By Abdullah Ocalan, translated and edited by Klaus Heppel; preliminary notes by Cemil Bayik. The book can be ordered from
Transmedia Publishing, London, 2011.
Abdullah Ocalan, the PKK and the Kurdish struggle
By Abdullah Ocalan, translated and edited by Klaus Heppel; preliminary notes by Cemil Bayik. The book can be ordered from Transmedia Publishing, London, 2011

September 6, 2012

Book Reviewed by Chris Slee

Links International Journal of Socialist Renewal -- Abdullah Ocalan is (or was -- it is uncertain if he is still alive) the leader of the Kurdistan Workers Party (PKK), a group fighting for the rights of the oppressed Kurdish minority within Turkey and in the Middle East more broadly. Ocalan has been held in a Turkish prison on the island of Imrali since being kidnapped from Kenya by Western intelligence agencies and handed to Turkey in 1999.

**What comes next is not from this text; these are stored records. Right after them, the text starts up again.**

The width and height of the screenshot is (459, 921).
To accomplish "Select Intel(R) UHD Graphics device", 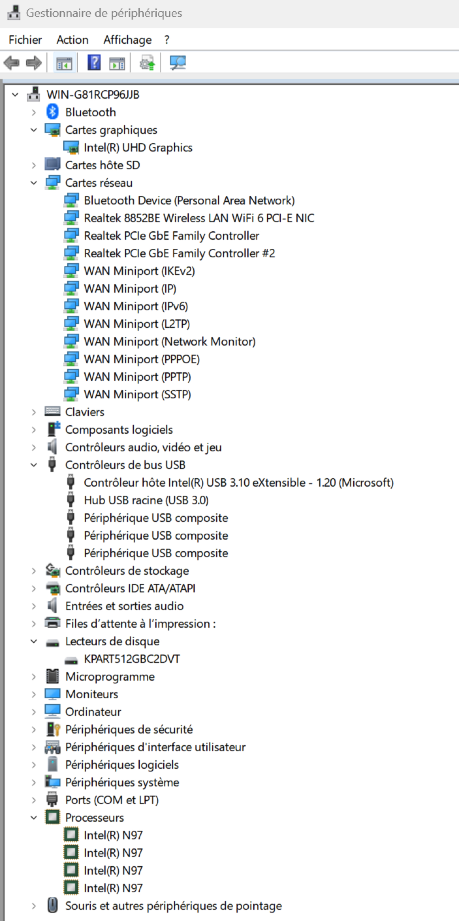I will [138, 147].
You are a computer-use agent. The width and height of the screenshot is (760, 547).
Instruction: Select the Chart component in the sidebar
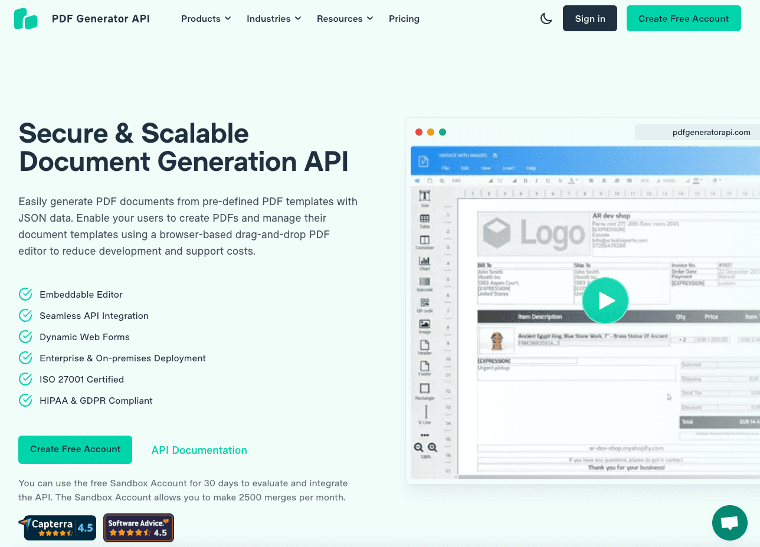pos(425,259)
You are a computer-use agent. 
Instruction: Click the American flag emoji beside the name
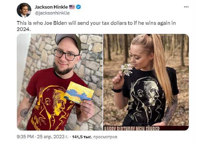coord(72,7)
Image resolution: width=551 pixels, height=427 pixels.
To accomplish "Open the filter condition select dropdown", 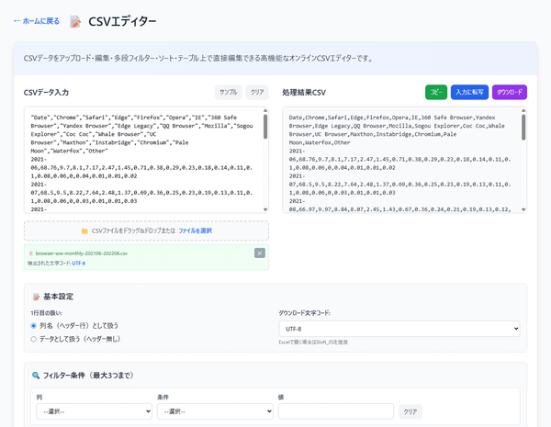I will (214, 411).
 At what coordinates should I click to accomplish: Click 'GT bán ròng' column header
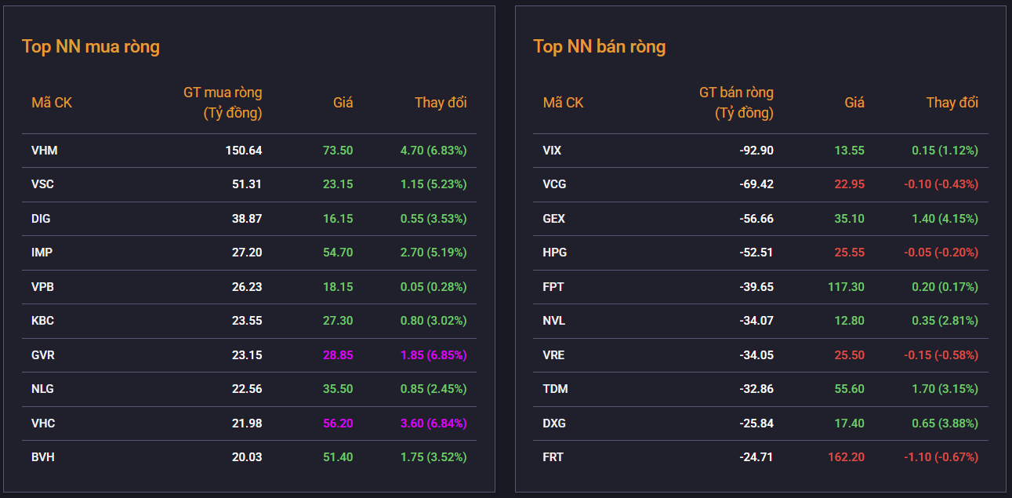click(735, 103)
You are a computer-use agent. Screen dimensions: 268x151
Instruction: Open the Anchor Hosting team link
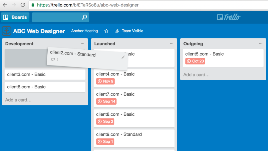click(84, 31)
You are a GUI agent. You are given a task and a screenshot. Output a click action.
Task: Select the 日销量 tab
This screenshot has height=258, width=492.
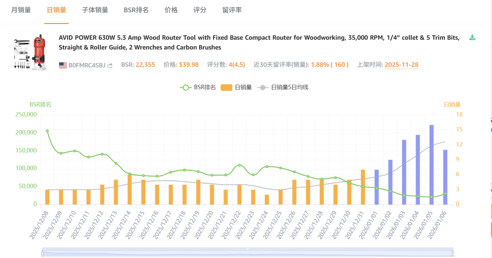tap(57, 10)
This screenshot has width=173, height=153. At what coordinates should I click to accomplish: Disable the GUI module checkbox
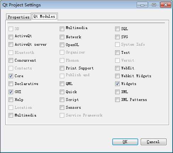click(x=11, y=92)
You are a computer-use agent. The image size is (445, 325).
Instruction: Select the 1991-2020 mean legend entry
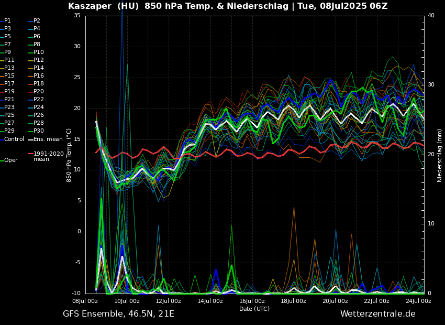pyautogui.click(x=48, y=156)
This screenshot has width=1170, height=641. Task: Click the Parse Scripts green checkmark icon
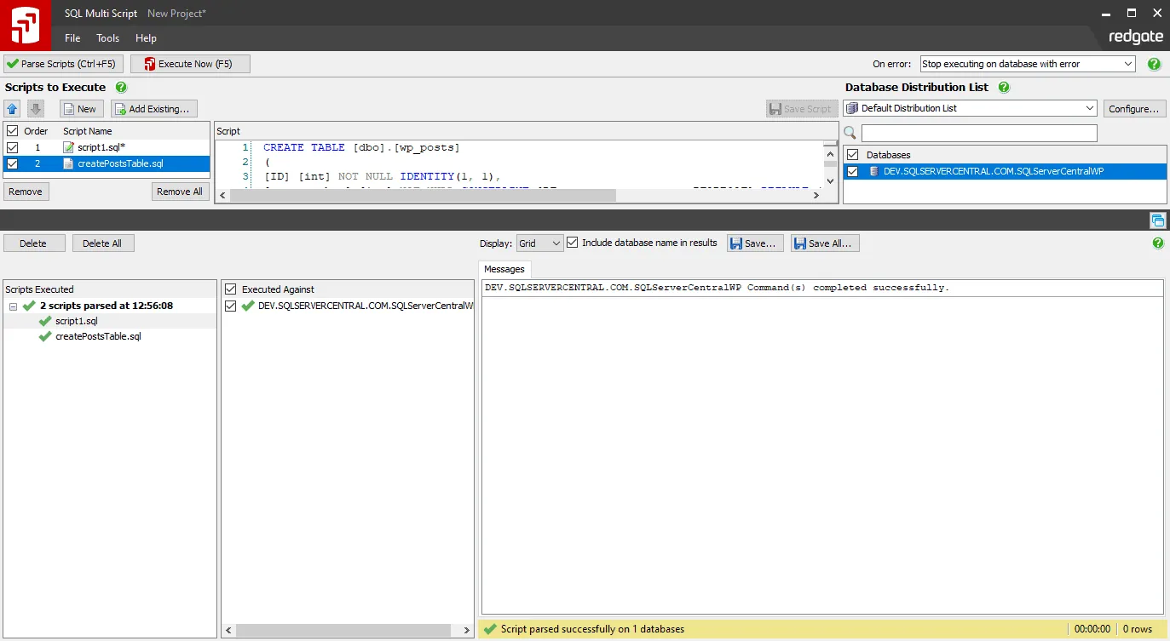coord(11,63)
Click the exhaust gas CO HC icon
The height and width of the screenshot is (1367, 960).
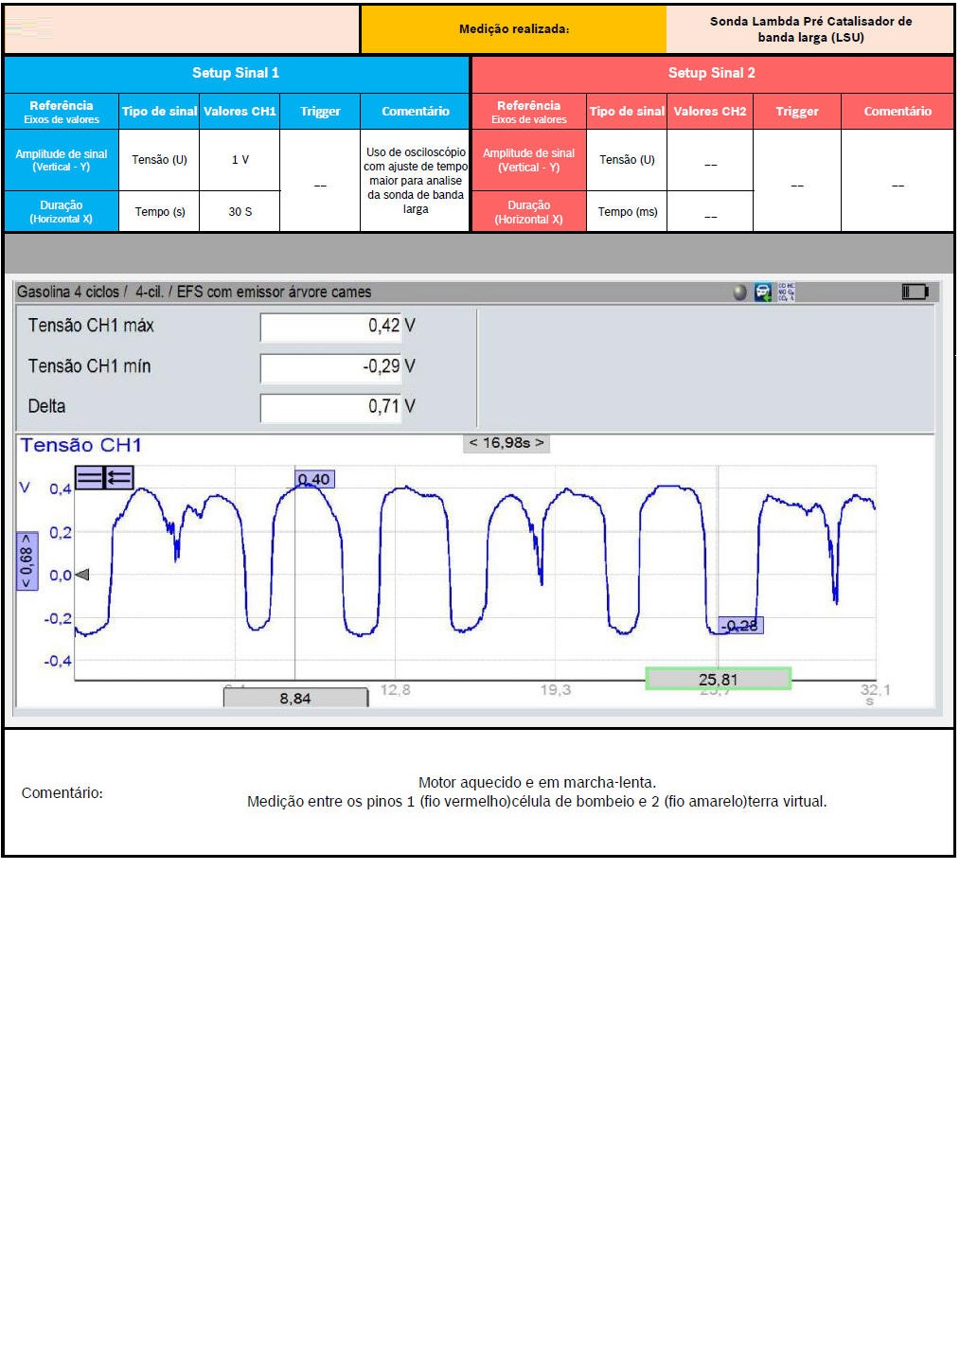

This book was written in prison, as part of an appeal to the European Court of Human Rights. It was later adopted as a manifesto by the PKK at its 2002 congress.

The Kurdish population exceeds 40 million, but there is no independent Kurdish state. Following the World War I, Kurdistan was divided between four states -- Turkey, Iraq, Iran and Syria. These states have all repressed their Kurdish populations. Turkey has been particularly harsh in repressing Kurdish language and culture. According to Ocalan, “The dominant political approach to the Kurdish question is still to deny the existence of the Kurds as a coherent ethnic community.”[1]

However, the Kurds do exist:

The Kurds are an undeniable reality, both historically (as we know from archaeological and historical research) and politically (attested by their being a visible and audible force in the Middle East). Although they do not have a state of their own and have never been able to obtain nationhood, they have been living together in a clearly defined geographical region for several thousand years in very stable tribal communities. They have a language of their own, which comprises several different dialects. Over the ages they have been resisting continuous oppression, always hoping for a future life in freedom. What more evidence is needed for their existence as a social community?[2]

The Kurdish language and culture, however, are usually denied or banned from the public domain... Nor do [the Kurds] enjoy civil rights such as freedom of expression. In fact, any such attempt is harshly punished. Moreover, Kurds are prohibited from freely expressing their cultural identity. [3]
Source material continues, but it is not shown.